■ SUPPLIED MATERIAL
Content starts

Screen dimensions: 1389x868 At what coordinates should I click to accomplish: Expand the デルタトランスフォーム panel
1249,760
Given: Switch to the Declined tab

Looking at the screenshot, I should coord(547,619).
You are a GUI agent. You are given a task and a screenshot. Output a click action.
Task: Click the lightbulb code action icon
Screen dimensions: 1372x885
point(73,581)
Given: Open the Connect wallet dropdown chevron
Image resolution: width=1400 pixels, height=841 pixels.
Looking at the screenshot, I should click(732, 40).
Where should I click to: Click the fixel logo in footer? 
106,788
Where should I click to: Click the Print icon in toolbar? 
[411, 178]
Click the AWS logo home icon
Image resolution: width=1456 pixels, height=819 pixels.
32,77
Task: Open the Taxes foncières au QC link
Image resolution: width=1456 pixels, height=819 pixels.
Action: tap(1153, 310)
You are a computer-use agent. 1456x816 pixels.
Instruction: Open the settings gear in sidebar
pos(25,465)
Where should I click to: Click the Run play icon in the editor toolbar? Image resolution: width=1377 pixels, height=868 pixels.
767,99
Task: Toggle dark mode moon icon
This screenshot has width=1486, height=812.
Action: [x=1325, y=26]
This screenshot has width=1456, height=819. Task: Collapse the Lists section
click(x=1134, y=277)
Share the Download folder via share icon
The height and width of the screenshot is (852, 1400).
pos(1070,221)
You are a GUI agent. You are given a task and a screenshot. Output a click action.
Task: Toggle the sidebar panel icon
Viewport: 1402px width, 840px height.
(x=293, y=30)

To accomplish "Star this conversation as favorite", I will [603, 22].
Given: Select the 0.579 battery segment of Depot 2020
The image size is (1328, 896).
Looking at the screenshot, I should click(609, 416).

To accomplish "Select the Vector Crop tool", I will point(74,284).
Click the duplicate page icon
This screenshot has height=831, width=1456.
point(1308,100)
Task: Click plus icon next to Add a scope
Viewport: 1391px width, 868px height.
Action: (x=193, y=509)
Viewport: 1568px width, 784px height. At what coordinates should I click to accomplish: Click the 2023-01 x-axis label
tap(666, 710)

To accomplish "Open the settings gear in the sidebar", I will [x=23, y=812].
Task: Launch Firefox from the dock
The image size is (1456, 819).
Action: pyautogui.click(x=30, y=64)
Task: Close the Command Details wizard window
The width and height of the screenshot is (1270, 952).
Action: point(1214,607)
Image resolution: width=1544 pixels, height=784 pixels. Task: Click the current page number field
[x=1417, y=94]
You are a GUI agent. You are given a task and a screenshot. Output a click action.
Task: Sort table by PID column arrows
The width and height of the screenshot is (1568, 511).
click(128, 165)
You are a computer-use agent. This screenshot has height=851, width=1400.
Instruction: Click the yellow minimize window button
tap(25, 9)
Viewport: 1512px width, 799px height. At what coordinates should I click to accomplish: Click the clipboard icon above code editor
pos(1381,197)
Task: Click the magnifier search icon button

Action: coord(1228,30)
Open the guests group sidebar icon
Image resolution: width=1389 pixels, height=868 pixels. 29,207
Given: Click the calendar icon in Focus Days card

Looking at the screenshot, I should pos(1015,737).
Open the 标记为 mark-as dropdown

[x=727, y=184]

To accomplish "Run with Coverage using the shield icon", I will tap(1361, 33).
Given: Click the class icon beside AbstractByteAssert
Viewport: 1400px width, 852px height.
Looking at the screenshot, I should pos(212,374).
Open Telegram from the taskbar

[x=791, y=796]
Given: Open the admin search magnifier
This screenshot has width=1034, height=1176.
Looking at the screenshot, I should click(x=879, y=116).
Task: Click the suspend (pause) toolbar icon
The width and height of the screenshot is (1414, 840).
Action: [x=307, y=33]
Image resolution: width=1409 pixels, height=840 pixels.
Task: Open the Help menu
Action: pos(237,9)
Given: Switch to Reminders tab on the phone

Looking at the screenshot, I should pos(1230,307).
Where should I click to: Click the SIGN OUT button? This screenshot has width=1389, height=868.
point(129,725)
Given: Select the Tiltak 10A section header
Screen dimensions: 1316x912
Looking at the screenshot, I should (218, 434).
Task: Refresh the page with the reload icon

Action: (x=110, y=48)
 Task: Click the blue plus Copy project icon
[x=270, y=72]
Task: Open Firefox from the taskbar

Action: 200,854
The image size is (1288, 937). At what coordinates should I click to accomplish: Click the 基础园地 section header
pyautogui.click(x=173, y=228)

Content ends

■ WHAT NEEDS TO BE DONE
Only the lines from the one holding "Open Telegram from the taskbar" through the end of the records should appear in the answer, each repeated exactly.

■ ANSWER BELOW
Open Telegram from the taskbar

[x=791, y=796]
Given: Open the admin search magnifier
This screenshot has width=1034, height=1176.
Looking at the screenshot, I should click(x=879, y=116).
Task: Click the suspend (pause) toolbar icon
The width and height of the screenshot is (1414, 840).
Action: [x=307, y=33]
Image resolution: width=1409 pixels, height=840 pixels.
Task: Open the Help menu
Action: pos(237,9)
Given: Switch to Reminders tab on the phone

Looking at the screenshot, I should pos(1230,307).
Where should I click to: Click the SIGN OUT button? This screenshot has width=1389, height=868.
point(129,725)
Given: Select the Tiltak 10A section header
Screen dimensions: 1316x912
Looking at the screenshot, I should (218, 434).
Task: Refresh the page with the reload icon

Action: (x=110, y=48)
 Task: Click the blue plus Copy project icon
[x=270, y=72]
Task: Open Firefox from the taskbar

Action: 200,854
The image size is (1288, 937). At what coordinates should I click to accomplish: Click the 基础园地 section header
pyautogui.click(x=173, y=228)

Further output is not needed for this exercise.